#### GEGEBENE ANWEISUNG A
Kopiere aus der Theaterkritik unten den Abschnitt wörtlich, beginnend bei den Worten „Auf dem Programm steht“ und endend nach den Worten „und Flucht gearbeitet.“.

#### GEZEIGTER TEXTAUSZUG
++++++

Widerspruch im Widerstand
Costa Compagnie spürt mit „How to Kill a Fascist“ im Ballhaus Ost dem Leben und Sterben der mutmaßlichen Faschistenmörderin Monika Ertl nach.
von Fabian Leßmann
Bässe wummern in der Dunkelheit. Stéphanie Morins verzerrter E-Gitarren-Sound tönt durch den Raum. Die Jugend will keine Nazis, brüllt sie ins Mikrofon. Gänsehaut in der lauten Klangatmosphäre. Wild – und ja, Punk stand auf dem Programmheft. Gehen wir heute doch noch Faschisten jagen?
Auf dem Programm steht „How to Kill a Fascist. Das Leben und Sterben der Monika Ertl in 3 Solos“ der Gruppe Costa Compagnie im Ballhaus Ost. Costa Compagnie versteht sich als Kollaboration interdisziplinär arbeitender Künstler:innen, gegründet von Felix Meyer-Christian, von dem auch das Konzept des Abends stammt. Die Gruppe arbeitet an der Schnittstelle zwischen Dokumentation, Performance und Film, interessiert sich für Kriegs- und Krisenregionen und politische Umbrüche. Sie haben schon zu globalen Unabhängigkeitsbewegungen, globalisierter Care-Arbeit, künstlicher Intelligenz und dem Zusammenhang von Klimakrise, Krieg und Flucht gearbeitet.

++++++

#### VORLIEGENDE AUFLISTUNG
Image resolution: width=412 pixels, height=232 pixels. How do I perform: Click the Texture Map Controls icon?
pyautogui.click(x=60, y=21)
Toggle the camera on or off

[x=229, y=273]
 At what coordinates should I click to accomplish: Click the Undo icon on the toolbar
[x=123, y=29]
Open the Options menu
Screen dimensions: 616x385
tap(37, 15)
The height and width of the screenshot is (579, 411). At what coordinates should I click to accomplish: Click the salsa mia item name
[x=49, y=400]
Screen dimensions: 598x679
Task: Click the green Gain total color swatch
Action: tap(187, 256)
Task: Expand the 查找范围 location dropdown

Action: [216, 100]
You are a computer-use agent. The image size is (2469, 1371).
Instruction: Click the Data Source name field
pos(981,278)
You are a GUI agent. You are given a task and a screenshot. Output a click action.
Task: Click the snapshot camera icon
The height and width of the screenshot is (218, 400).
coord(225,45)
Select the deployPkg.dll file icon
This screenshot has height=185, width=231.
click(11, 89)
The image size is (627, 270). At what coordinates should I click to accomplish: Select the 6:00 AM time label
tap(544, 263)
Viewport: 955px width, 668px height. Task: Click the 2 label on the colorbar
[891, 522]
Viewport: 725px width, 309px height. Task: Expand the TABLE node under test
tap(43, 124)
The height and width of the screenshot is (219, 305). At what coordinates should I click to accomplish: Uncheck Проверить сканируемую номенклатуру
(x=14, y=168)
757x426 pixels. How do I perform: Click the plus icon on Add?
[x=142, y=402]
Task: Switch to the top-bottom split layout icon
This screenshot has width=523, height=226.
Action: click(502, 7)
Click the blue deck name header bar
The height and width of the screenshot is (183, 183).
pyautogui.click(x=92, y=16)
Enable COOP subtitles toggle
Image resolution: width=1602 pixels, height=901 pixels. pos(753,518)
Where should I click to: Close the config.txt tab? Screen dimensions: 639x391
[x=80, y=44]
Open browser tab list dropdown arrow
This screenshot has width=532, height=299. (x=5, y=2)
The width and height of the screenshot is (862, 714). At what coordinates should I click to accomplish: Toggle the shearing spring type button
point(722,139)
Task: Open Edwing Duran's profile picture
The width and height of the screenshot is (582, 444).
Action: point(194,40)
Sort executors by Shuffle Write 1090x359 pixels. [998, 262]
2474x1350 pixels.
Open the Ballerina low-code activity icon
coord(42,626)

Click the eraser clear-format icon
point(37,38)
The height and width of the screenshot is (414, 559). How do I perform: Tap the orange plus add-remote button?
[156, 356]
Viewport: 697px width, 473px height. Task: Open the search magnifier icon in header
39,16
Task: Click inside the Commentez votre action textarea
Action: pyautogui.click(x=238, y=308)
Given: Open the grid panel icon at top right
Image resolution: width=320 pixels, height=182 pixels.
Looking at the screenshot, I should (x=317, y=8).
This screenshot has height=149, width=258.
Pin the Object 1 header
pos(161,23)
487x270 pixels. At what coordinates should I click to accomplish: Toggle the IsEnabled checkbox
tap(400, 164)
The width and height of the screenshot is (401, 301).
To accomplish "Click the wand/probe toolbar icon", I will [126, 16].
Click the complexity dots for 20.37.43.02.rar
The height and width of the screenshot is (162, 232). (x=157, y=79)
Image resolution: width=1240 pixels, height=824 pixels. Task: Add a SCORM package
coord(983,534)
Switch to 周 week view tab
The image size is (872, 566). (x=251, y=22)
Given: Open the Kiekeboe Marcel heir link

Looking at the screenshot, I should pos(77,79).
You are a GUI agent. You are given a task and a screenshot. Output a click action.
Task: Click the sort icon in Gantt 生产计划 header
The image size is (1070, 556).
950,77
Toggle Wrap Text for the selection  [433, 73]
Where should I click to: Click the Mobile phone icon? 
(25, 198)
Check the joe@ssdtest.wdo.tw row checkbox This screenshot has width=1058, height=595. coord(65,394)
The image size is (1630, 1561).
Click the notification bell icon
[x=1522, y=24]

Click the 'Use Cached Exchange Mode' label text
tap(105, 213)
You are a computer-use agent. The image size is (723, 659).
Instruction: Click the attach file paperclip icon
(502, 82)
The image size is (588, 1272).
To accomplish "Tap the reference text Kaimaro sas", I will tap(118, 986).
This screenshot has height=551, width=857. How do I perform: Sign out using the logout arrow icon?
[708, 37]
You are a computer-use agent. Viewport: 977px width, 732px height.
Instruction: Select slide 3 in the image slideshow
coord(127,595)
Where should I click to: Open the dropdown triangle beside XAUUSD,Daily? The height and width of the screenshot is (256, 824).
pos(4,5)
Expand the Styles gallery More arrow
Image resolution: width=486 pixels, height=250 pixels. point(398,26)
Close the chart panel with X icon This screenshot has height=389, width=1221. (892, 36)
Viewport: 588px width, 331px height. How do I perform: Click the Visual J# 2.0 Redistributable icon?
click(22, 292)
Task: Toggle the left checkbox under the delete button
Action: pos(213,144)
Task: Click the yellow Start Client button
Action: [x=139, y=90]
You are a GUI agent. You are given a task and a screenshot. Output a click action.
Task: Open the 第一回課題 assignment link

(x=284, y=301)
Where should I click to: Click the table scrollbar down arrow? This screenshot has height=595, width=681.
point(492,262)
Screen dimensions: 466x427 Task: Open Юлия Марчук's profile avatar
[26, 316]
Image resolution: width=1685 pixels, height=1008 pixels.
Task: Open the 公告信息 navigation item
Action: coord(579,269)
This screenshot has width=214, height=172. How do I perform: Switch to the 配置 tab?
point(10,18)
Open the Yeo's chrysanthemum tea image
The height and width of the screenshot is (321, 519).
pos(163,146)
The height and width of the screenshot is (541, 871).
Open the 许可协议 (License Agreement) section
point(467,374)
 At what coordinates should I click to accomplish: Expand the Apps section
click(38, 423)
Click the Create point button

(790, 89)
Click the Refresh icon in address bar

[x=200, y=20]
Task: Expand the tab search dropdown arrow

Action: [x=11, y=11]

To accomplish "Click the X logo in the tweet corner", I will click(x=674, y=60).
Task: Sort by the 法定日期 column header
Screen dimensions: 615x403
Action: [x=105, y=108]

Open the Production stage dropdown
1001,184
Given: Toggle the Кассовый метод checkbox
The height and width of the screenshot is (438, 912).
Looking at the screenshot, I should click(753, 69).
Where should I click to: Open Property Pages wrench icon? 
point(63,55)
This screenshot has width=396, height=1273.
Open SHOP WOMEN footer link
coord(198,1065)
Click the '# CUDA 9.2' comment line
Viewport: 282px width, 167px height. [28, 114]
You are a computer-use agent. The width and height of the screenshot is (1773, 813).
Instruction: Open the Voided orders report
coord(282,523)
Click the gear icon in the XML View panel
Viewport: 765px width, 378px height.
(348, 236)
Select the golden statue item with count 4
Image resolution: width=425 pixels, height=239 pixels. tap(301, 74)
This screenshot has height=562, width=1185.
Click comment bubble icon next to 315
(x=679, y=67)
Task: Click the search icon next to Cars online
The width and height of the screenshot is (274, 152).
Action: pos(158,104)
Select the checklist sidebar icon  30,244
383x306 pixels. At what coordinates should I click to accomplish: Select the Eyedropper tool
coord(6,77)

++++++

#### GEGEBENE ANWEISUNG B
Schreibe die Zeilen der Auflistung oben unverändert nieder, vom Anfang der Auflistung bis einschließlich der Zeile mit „tap(43, 124)“.

#### LÖSUNG DER AUFGABE A
Auf dem Programm steht „How to Kill a Fascist. Das Leben und Sterben der Monika Ertl in 3 Solos“ der Gruppe Costa Compagnie im Ballhaus Ost. Costa Compagnie versteht sich als Kollaboration interdisziplinär arbeitender Künstler:innen, gegründet von Felix Meyer-Christian, von dem auch das Konzept des Abends stammt. Die Gruppe arbeitet an der Schnittstelle zwischen Dokumentation, Performance und Film, interessiert sich für Kriegs- und Krisenregionen und politische Umbrüche. Sie haben schon zu globalen Unabhängigkeitsbewegungen, globalisierter Care-Arbeit, künstlicher Intelligenz und dem Zusammenhang von Klimakrise, Krieg und Flucht gearbeitet.

#### LÖSUNG DER AUFGABE B
Image resolution: width=412 pixels, height=232 pixels. How do I perform: Click the Texture Map Controls icon?
pyautogui.click(x=60, y=21)
Toggle the camera on or off

[x=229, y=273]
 At what coordinates should I click to accomplish: Click the Undo icon on the toolbar
[x=123, y=29]
Open the Options menu
Screen dimensions: 616x385
tap(37, 15)
The height and width of the screenshot is (579, 411). At what coordinates should I click to accomplish: Click the salsa mia item name
[x=49, y=400]
Screen dimensions: 598x679
Task: Click the green Gain total color swatch
Action: tap(187, 256)
Task: Expand the 查找范围 location dropdown

Action: [216, 100]
You are a computer-use agent. The image size is (2469, 1371).
Instruction: Click the Data Source name field
pos(981,278)
You are a GUI agent. You are given a task and a screenshot. Output a click action.
Task: Click the snapshot camera icon
The height and width of the screenshot is (218, 400).
coord(225,45)
Select the deployPkg.dll file icon
This screenshot has height=185, width=231.
click(11, 89)
The image size is (627, 270). At what coordinates should I click to accomplish: Select the 6:00 AM time label
tap(544, 263)
Viewport: 955px width, 668px height. Task: Click the 2 label on the colorbar
[891, 522]
Viewport: 725px width, 309px height. Task: Expand the TABLE node under test
tap(43, 124)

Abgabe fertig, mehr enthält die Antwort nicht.